STATED EXERCISE: Swap every "Task" in the lines below for "Objective" and reproduce the lines with nothing else changed, omitting the pictures.

▬▬▬▬▬▬

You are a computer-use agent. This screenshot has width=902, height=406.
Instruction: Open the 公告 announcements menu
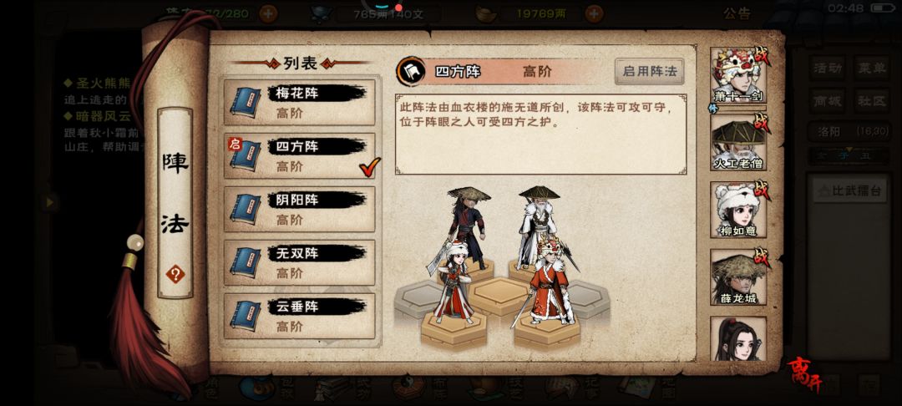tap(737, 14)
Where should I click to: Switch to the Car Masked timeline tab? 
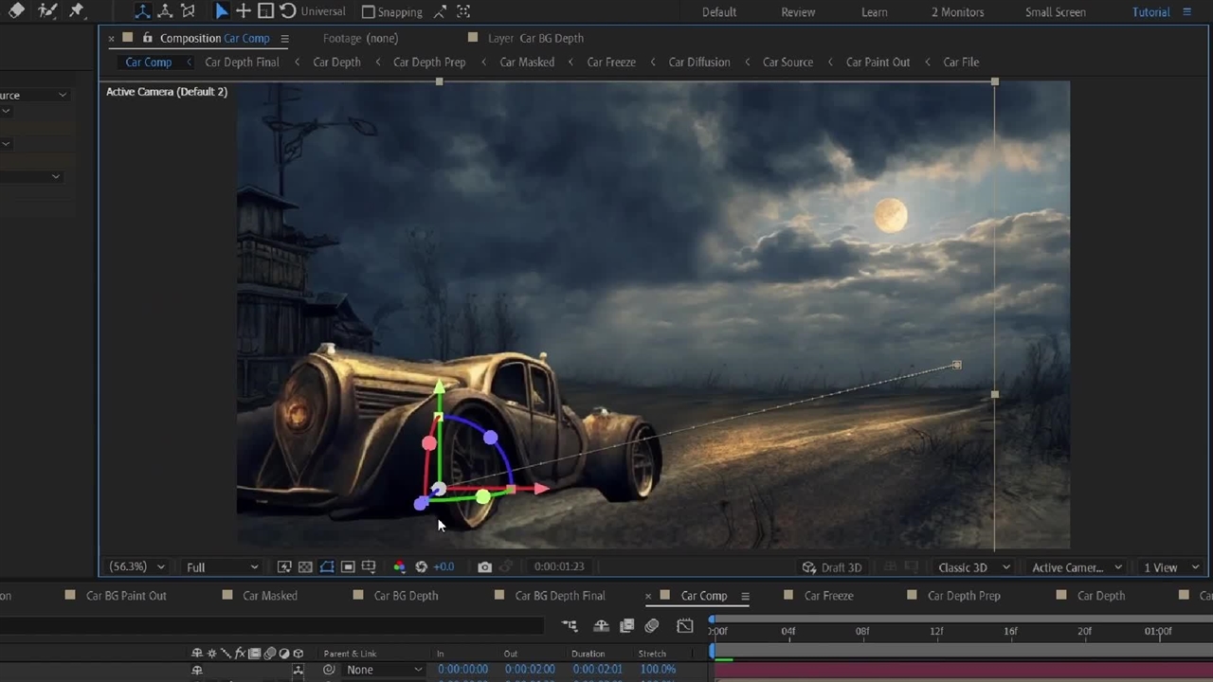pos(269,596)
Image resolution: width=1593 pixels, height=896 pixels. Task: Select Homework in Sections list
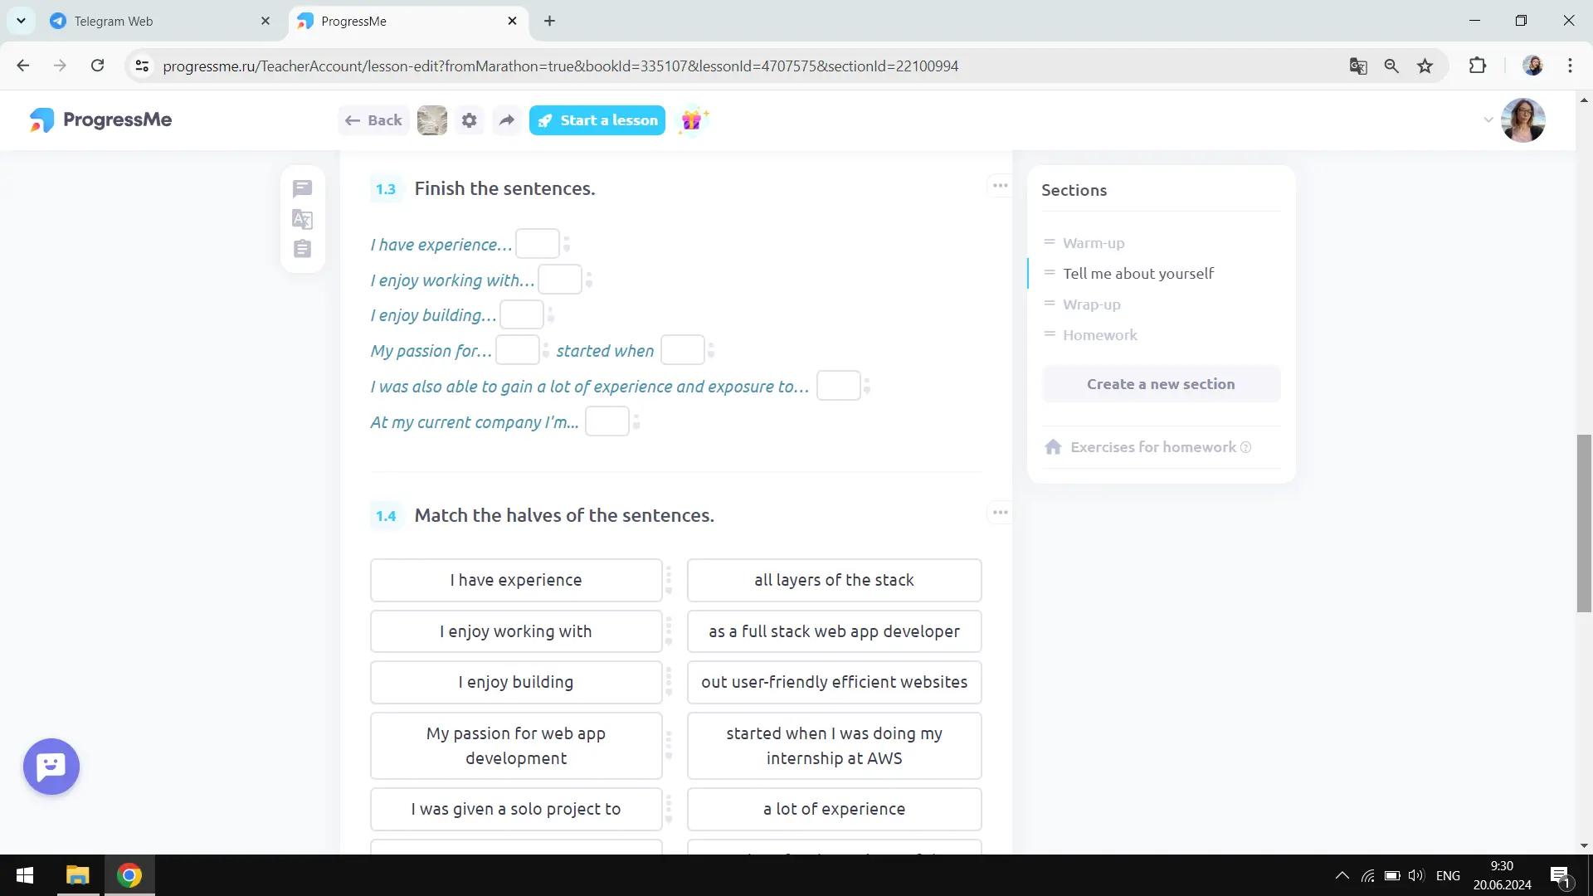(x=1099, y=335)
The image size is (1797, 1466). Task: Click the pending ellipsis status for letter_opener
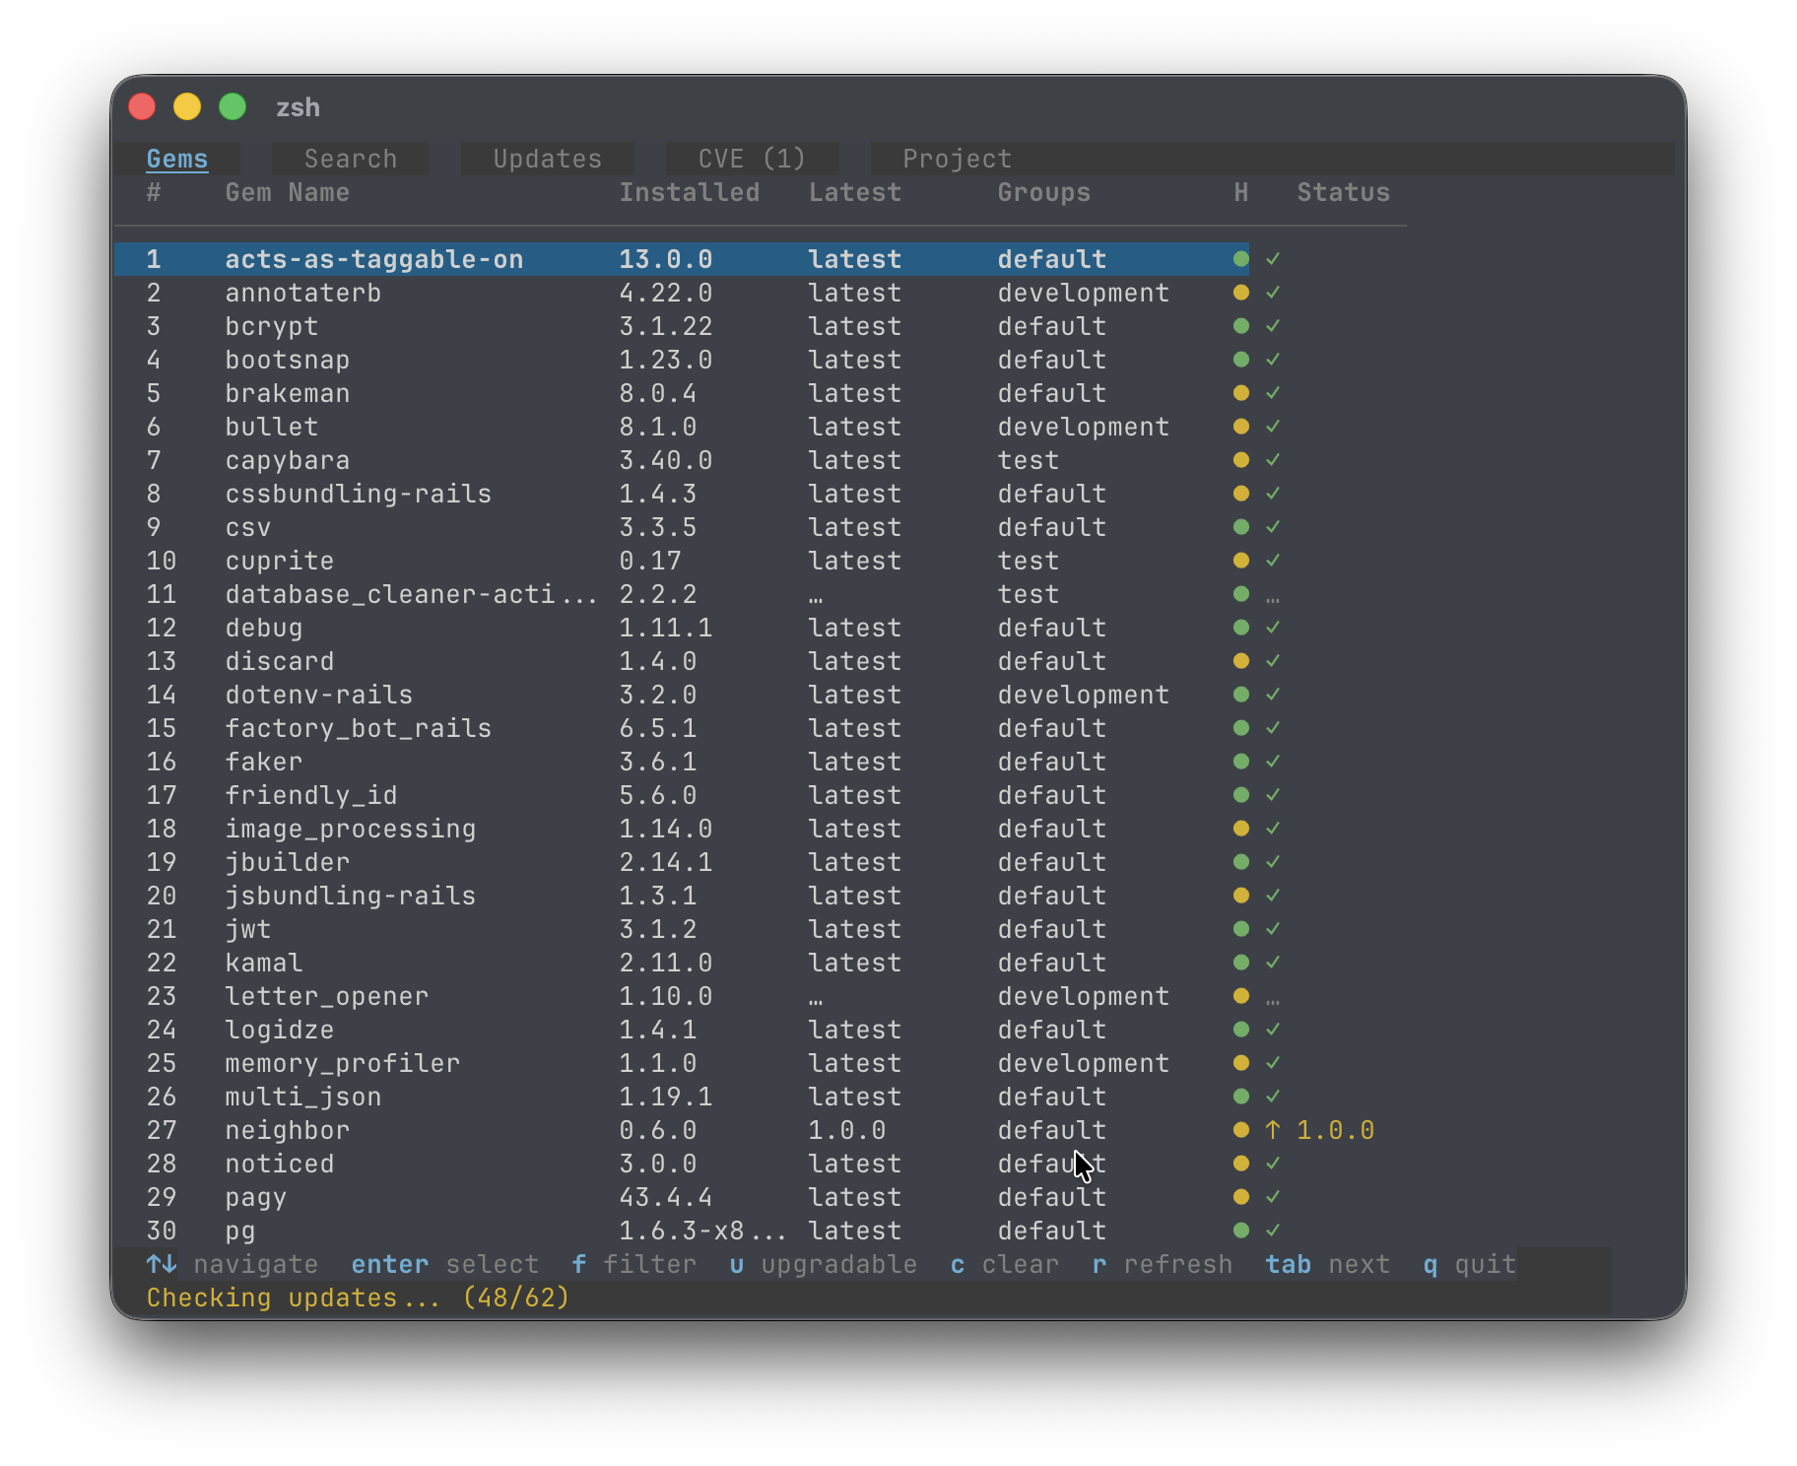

▬▬▬▬▬▬

PROBLEM SOLUTION:
You are a computer-use agent. This screenshot has width=902, height=406.
Instruction: Open the 公告 announcements menu
tap(737, 14)
Where should I click to: Switch to the Car Masked timeline tab? 
pos(269,596)
Image resolution: width=1593 pixels, height=896 pixels. Objective: Select Homework in Sections list
(x=1099, y=335)
The image size is (1797, 1466). Objective: Click the pending ellipsis status for letter_opener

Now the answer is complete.